Section 2. Une typologie des instincts

Après avoir proposé une interprétation du concept veblenien d’instinct, considéré dans sa globalité, il convient de s’interroger sur la finalité des différentes dispositions instinctives auxquelles s’intéresse Veblen. Suivant en ceci la position de William James et de William McDougall 417 , notre auteur admet l’existence d’un grand nombre d’instincts, des plus courants, tel « l’instinct de conservation » [1899a, p. 42], aux plus surprenants, à l’instar du « penchant anarchiste héréditaire » [1915b, p. 252]. Cependant, son but n’est pas, répétons-le, d’élaborer une théorie générale de l’instinct humain.
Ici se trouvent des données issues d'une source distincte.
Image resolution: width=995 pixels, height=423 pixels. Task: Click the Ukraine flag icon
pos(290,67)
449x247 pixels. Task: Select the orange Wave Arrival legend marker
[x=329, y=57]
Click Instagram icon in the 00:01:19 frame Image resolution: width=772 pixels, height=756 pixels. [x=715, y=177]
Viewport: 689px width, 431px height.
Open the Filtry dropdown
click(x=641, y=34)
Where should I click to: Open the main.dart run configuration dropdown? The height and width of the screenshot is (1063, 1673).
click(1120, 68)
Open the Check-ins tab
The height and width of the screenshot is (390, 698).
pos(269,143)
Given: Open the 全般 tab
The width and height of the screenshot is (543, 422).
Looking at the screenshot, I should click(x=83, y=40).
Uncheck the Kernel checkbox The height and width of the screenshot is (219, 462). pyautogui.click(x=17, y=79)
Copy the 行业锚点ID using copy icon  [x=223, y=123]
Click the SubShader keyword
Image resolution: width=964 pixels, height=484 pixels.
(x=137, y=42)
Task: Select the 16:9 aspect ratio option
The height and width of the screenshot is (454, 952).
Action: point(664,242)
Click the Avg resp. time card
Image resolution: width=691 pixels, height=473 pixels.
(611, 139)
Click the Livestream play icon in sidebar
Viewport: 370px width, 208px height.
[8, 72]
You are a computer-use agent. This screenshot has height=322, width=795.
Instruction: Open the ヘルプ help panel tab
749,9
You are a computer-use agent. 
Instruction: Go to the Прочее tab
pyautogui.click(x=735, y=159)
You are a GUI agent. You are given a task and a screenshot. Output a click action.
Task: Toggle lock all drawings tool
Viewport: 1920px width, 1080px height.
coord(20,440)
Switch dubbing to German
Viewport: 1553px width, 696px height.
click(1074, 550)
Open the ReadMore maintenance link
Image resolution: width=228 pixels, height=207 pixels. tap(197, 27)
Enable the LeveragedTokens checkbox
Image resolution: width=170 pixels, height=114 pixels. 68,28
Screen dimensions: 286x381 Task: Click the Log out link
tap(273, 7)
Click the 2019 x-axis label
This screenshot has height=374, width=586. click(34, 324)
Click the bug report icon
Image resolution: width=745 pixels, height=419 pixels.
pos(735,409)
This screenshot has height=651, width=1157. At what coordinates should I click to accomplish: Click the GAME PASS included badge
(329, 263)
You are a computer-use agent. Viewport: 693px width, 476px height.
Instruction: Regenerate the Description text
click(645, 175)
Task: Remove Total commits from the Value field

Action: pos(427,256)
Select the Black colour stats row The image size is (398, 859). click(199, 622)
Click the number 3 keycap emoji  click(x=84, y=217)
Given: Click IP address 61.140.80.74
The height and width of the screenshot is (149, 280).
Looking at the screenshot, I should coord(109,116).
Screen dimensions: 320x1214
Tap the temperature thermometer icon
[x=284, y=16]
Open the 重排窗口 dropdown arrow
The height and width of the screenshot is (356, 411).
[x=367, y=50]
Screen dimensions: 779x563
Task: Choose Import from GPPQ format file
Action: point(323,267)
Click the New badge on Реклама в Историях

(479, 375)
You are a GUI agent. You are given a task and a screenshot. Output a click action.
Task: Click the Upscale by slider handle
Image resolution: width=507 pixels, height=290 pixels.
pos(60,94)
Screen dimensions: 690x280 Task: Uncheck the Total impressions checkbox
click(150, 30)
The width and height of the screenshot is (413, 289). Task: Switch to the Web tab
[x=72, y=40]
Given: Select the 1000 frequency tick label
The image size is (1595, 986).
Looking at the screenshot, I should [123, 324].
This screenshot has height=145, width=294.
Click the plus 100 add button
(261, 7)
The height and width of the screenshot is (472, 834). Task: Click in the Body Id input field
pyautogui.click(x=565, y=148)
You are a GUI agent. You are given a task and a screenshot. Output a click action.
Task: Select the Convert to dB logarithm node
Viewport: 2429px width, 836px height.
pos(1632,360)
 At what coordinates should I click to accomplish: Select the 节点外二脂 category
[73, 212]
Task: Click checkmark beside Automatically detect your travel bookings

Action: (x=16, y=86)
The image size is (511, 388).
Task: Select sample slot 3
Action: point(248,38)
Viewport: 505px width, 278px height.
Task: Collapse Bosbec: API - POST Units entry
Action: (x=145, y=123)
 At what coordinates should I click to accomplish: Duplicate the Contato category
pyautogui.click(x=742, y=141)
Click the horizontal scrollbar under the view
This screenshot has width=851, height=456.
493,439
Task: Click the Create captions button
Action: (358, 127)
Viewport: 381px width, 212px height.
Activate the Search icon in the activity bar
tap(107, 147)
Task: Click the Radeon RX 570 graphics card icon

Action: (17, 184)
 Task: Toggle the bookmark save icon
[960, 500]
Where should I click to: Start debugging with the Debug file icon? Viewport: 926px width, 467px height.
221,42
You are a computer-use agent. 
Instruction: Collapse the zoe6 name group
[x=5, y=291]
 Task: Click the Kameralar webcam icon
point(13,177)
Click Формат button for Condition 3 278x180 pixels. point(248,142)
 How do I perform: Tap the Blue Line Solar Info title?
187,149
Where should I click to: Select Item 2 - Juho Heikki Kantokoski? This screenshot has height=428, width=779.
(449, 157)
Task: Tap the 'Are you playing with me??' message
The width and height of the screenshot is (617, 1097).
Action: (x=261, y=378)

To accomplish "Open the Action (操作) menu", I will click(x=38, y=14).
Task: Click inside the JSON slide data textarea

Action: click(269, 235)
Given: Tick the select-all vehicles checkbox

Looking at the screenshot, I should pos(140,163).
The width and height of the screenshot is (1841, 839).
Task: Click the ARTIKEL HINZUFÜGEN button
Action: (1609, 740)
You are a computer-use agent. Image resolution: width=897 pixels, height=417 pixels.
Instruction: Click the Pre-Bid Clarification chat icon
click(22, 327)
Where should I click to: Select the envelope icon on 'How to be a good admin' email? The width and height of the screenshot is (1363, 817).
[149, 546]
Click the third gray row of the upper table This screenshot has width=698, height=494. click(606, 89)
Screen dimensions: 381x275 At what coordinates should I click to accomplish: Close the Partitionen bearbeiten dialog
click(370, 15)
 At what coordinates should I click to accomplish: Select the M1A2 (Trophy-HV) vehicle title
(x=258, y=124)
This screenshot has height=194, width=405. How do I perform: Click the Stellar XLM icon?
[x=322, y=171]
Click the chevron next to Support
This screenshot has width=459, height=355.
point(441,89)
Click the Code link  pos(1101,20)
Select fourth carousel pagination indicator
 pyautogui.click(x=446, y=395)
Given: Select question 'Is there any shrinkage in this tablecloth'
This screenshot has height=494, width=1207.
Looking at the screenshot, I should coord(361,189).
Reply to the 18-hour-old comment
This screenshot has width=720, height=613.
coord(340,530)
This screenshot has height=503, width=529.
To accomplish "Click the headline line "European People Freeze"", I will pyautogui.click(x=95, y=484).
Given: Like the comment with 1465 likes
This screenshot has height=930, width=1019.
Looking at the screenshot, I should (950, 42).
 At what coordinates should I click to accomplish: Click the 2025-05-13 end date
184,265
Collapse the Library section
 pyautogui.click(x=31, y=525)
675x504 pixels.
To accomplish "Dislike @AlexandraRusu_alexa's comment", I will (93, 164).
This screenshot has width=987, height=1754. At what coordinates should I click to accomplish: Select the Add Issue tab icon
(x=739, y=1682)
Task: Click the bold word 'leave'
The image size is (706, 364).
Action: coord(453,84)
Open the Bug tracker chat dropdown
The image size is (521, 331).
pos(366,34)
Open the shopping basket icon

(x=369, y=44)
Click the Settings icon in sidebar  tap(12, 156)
De même que son approche à niveaux multiples de ce concept répond aux exigences propres à son projet scientifique, Veblen met l’accent sur un nombre limité d’instincts ayant, d’après lui, joué un rôle déterminant dans l’évolution socio-économique de l’humanité.

Le contenu de la typologie veblenienne est loin de faire consensus dans la littérature. Or, cette question n’est pas anodine. Les réponses qui y ont été apportées sont révélatrices de différences fondamentales quant à l’interprétation de sa pensée dans son ensemble. Selon nombre de commentateurs, il serait possible de regrouper les différents instincts dont Veblen fait mention, dans deux grandes catégories : d’un côté, les instincts au service de l’intérêt général de la société, parmi lesquels sont généralement mentionnés « l’instinct du travail bien fait », « l’instinct de sympathie sociale » et « l’instinct de curiosité désintéressée », de l’autre, « les instincts de rivalité » au service de l’intérêt individuel (voir par exemple Dugger [1984, pp. 978-983], Stabile [1987, p. 605], Eff [1989, p. 418], Tilman [1996, p. 99], Edgell [2001, pp 80-81]). Cette lecture de la typologie veblenienne des instincts se situe dans le prolongement de l’interprétation dichotomique de Clarence E. Ayres [1944, p. 99 ; 1958, pp. 28-29 ; 1962, pp. vi-vii]. D’autres interprétations nient l’existence d’instincts de rivalité autonomes, considérant que les motivations égoïstes dérivent, dans l’analyse veblenienne, d’une « contamination » par les institutions des trois instincts primordiaux de l’être humain, notamment « l’instinct du travail bien fait » [Anderson, 1933, p. 603 ; Pirou, 1946, pp. 57-60, 65 ; Murphey, 1990, pp. xxiii-xxiv ; Gislain, 1999, pp. 52-53 ; 2000, pp. 88-89]. Enfin, d’autres commentateurs ont développé des lectures plus singulières de la typologie veblenienne. Selon Shannon [1996, pp. 4-5], Veblen considérerait « l’instinct du travail bien fait » comme le seul fondamental dont dériveraient tous les autres. D’après Twomey [1998, p. 440], Veblen distinguerait cinq instincts principaux, mais ne précise pas lesquels. Jensen [1988, p. 91], quant à lui, en retient six, dont « un instinct d’acquisition », « un ensemble de penchants intéressés » et « une propension à l’habitude ».

Nous pensons, pour notre part, que l’analyse veblenienne de l’évolution socio-économique repose sur quatre principaux instincts, irréductibles les uns aux autres. En premier lieu, nous reviendrons brièvement sur l’instinct de curiosité désintéressée (2.1.), que nous avons déjà discuté (supra chap. 1, section 2). Nous verrons ensuite que Veblen apporte une même justification, de type darwinien, à l’existence de deux instincts, celui du travail bien fait et celui de sympathie sociale (2.2.). Bien que ces deux propensions aient, selon lui, une origine semblable et une finalité concordante, l’instinct du travail bien fait se distingue par le fait qu’il remplit également une fonction universelle (2.3.). Enfin, nous soutiendrons que les instincts de rivalité doivent être considérés comme une catégorie à part entière dans la typologie veblenienne des instincts (2.4.).

Notes
417.

Selon le sociologue Luther L. Bernard [1932, p. 82], l’un des principaux critiques de la psychologie des instincts, « William James [...] a distingué une cinquantaine d’instincts différents [...]. La même tendance à particulariser les instincts s’est développée un peu plus tard en Grande Bretagne, sous l’influence de McDougall ».